Saturday, September 21, 2019

County Manager Addresses Kiwanis

(l to r) County Commissioner Donna Fiala, County Manager Leo Ochs Jr., and Supervisor of Elections Jennifer Edwards at breakfast meeting of Kiwanis Club of Marco Island. Photo by Carol Glassman.

(l to r) County Commissioner Donna Fiala, County Manager Leo Ochs Jr., and Supervisor of Elections Jennifer Edwards at breakfast meeting of Kiwanis Club of Marco Island. Photo by Carol Glassman.

At a recent meeting of the Kiwanis Club of Marco Island, County Manager Leo Ochs reviewed some of the construction projects the County has been completing in recent months, and addressed future projects that could affect Marco Island residents.

The 951 Boat Ramp is nearing completion, he said, and in addition to expanding the number of parking places for vehicles towing water craft, workmen have been landscaping the medians and will be adding a left-turn lane to help with safe traffic maneuvering to the ramp.

The six-laning is now complete on 951 to Davis Blvd. Other main thoroughfares such as Santa Barbara Road are undergoing construction to enable alternate routes to 951.

Work on the Goodland Boat Ramp and Park is also proceeding.

Some work has already been done to the existing Jolley Bridge in preparation for the major construction which is expected to begin shortly. An Open House was held on Marco Island recently to discuss concerns residents might have and to give them an opportunity to discuss them with the Department of Transportation.

Ochs said he would be meeting later in the day with Commissioner Donna Fiala and officials of Marco Island, to discuss the possibility of the City’s applying for Community Redevelopment Area (CRA) for the Town Center area. Commissioner Fiala, who was present at the meeting, reminded everyone of the critria.

In order to qualify, under the provisions of the Community Redevelopment Act, a city must prepare a “finding of necessity” showing that the rehabilitation, conservation, or redevelopment of an area meets criteria broadly described as “slum” or “blighted” and is necessary in the interest of the health, safety, morals, or welfare of the residents of the community.
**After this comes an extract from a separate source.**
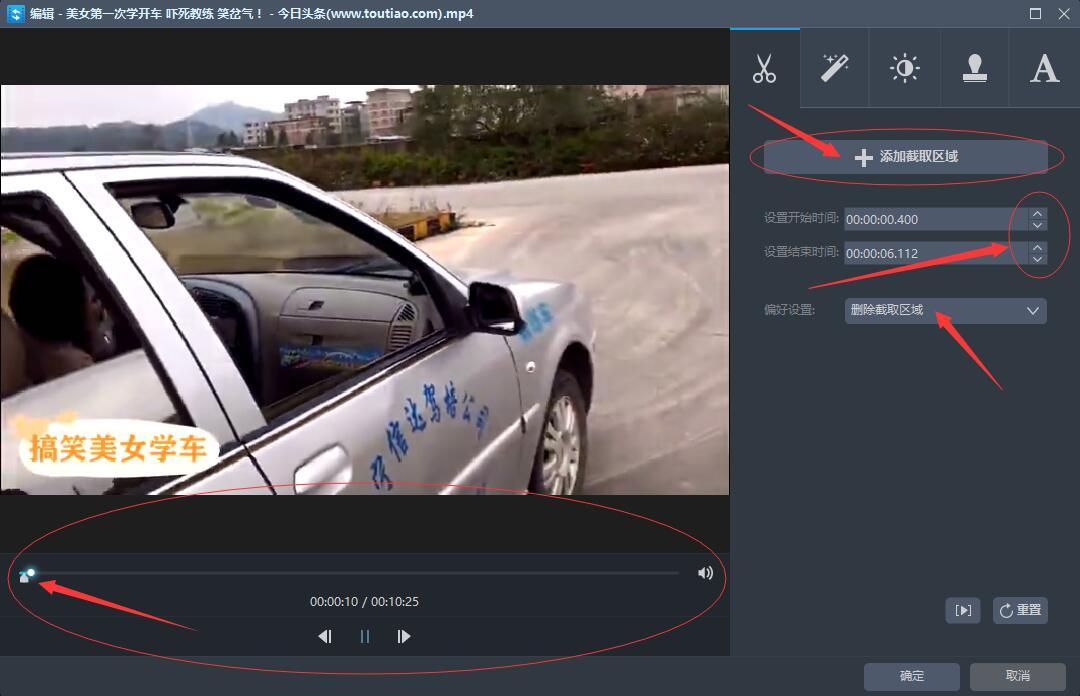
Task: Open the scissors trim tab
Action: point(765,69)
The statute specifically identifies that coastal and tourist areas that have inadequate transportation and parking facilities, faulty lot layout, inadequate street layout or inadequate and outdated building density patterns can benefit economically and socially from a formal redevelopment program.

Both Commissioner Fiala and Supervisor of Elections Jennifer Edwards, cautioned those present to make sure they filled in, signed, and either mailed or delivered their ballots in time for the Municipal Election January 26.

Ochs said that the County continues to face challenges presented by a reduced budget and loss of manpower, which make it difficult to supply the usual high quality services to residents.